Bucket Aggregations
Bucket aggregations enable time-series and distribution analysis using SQL GROUP BY.
Available Functions
| Function | Description |
|---|---|
indextables_histogram(col, interval) | Fixed-interval numeric bucketing |
indextables_date_histogram(col, interval) | Time-based bucketing |
indextables_range(col, ...) | Custom named range buckets |
Histogram
Bucket numeric values by fixed intervals:
SELECT
indextables_histogram(price, 50.0) as price_bucket,
COUNT(*) as cnt,
SUM(quantity) as total_qty
FROM products
GROUP BY indextables_histogram(price, 50.0)
Date Histogram
Bucket timestamps by time intervals:
SELECT
indextables_date_histogram(event_time, '1d') as day_bucket,
COUNT(*) as cnt
FROM events
GROUP BY indextables_date_histogram(event_time, '1d')
Supported Intervals
| Suffix | Meaning |
|---|---|
ms | Milliseconds |
s | Seconds |
m | Minutes |
h | Hours |
d | Days |
Examples: '1h', '30m', '7d', '100ms'
Range
Create custom named buckets:
SELECT
indextables_range(price,
'cheap', NULL, 50.0,
'mid', 50.0, 100.0,
'expensive', 100.0, NULL
) as tier,
COUNT(*) as cnt
FROM products
GROUP BY indextables_range(price,
'cheap', NULL, 50.0,
'mid', 50.0, 100.0,
'expensive', 100.0, NULL
)
NULL indicates unbounded (no lower/upper limit).
Requirements
Fields must be configured as fast fields:
df.write
.format("io.indextables.spark.core.IndexTables4SparkTableProvider")

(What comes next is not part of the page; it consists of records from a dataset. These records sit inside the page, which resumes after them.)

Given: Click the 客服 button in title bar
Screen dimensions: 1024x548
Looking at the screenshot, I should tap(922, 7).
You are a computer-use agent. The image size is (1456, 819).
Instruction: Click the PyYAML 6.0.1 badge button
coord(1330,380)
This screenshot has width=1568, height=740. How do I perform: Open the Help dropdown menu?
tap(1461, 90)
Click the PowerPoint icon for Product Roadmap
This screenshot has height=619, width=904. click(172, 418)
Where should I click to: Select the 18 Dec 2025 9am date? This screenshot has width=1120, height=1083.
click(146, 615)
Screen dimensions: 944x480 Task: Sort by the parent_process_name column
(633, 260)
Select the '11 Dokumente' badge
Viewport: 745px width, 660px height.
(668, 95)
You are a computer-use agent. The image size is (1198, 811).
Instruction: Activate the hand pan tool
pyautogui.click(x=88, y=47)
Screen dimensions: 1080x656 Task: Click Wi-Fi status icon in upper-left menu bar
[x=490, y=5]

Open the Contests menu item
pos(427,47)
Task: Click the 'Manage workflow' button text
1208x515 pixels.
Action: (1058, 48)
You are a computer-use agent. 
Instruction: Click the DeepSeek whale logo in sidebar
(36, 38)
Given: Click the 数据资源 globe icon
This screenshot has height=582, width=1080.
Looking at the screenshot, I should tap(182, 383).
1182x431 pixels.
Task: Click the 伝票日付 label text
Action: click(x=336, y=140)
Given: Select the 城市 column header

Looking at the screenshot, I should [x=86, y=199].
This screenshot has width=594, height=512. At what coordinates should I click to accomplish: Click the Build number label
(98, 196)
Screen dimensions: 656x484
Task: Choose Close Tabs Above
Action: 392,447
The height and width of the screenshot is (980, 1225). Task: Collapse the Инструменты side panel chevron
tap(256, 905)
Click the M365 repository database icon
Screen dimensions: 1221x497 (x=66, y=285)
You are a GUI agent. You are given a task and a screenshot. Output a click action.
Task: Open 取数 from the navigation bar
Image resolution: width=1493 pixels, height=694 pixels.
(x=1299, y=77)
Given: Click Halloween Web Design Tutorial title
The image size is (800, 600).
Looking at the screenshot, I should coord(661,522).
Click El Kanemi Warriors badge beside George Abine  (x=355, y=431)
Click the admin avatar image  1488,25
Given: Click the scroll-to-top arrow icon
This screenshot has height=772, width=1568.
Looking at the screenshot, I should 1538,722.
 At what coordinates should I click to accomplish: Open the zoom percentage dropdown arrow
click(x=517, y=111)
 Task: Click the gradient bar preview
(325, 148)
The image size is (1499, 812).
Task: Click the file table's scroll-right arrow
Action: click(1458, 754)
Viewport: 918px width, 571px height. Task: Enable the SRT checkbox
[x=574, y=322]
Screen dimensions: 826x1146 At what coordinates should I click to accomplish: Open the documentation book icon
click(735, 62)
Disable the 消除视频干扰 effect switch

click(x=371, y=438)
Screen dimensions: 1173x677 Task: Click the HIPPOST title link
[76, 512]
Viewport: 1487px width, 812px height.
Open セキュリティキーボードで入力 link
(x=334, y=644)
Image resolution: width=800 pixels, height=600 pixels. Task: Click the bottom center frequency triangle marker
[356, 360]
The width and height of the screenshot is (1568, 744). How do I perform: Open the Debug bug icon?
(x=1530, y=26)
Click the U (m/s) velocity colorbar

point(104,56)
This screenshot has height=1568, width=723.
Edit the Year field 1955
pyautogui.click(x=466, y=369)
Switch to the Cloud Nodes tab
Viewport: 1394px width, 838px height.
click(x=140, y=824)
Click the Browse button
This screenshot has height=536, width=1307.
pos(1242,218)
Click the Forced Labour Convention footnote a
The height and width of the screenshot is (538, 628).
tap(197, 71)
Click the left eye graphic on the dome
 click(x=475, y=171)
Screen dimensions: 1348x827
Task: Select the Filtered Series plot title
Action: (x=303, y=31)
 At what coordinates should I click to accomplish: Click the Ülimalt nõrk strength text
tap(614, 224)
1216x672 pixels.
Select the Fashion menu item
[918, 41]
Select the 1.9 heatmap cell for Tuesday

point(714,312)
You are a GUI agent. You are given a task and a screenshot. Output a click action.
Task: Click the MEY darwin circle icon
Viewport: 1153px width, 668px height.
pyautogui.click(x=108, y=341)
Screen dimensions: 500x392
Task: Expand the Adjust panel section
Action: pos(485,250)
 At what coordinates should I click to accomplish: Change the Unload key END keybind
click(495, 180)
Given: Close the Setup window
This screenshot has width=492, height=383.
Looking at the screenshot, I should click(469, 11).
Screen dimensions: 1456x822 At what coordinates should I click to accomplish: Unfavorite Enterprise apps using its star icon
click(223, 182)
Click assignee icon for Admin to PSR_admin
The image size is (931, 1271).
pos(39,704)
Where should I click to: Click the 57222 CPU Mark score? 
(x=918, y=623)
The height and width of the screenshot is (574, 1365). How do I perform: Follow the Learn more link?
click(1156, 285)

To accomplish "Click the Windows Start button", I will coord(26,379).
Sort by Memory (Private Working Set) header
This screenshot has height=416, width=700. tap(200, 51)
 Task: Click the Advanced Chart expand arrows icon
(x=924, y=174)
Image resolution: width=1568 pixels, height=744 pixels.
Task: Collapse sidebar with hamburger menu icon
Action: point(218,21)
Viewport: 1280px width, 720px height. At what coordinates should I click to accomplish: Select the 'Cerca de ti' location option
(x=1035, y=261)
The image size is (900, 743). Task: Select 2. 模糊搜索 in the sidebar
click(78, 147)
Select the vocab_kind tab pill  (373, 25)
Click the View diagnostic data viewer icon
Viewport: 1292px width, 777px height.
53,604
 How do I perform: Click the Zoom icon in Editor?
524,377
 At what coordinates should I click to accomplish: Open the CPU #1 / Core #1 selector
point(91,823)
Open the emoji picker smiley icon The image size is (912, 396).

.option("spark.indextables.indexing.fastfields", "price,event_time,quantity")
.save("path")
With Sub-Aggregations
Combine bucket aggregations with other aggregates:
SELECT
indextables_date_histogram(timestamp, '1h') as hour,
COUNT(*) as requests,
AVG(latency) as avg_latency,
MAX(latency) as max_latency
FROM logs
WHERE status = 'error'
GROUP BY indextables_date_histogram(timestamp, '1h')
ORDER BY hour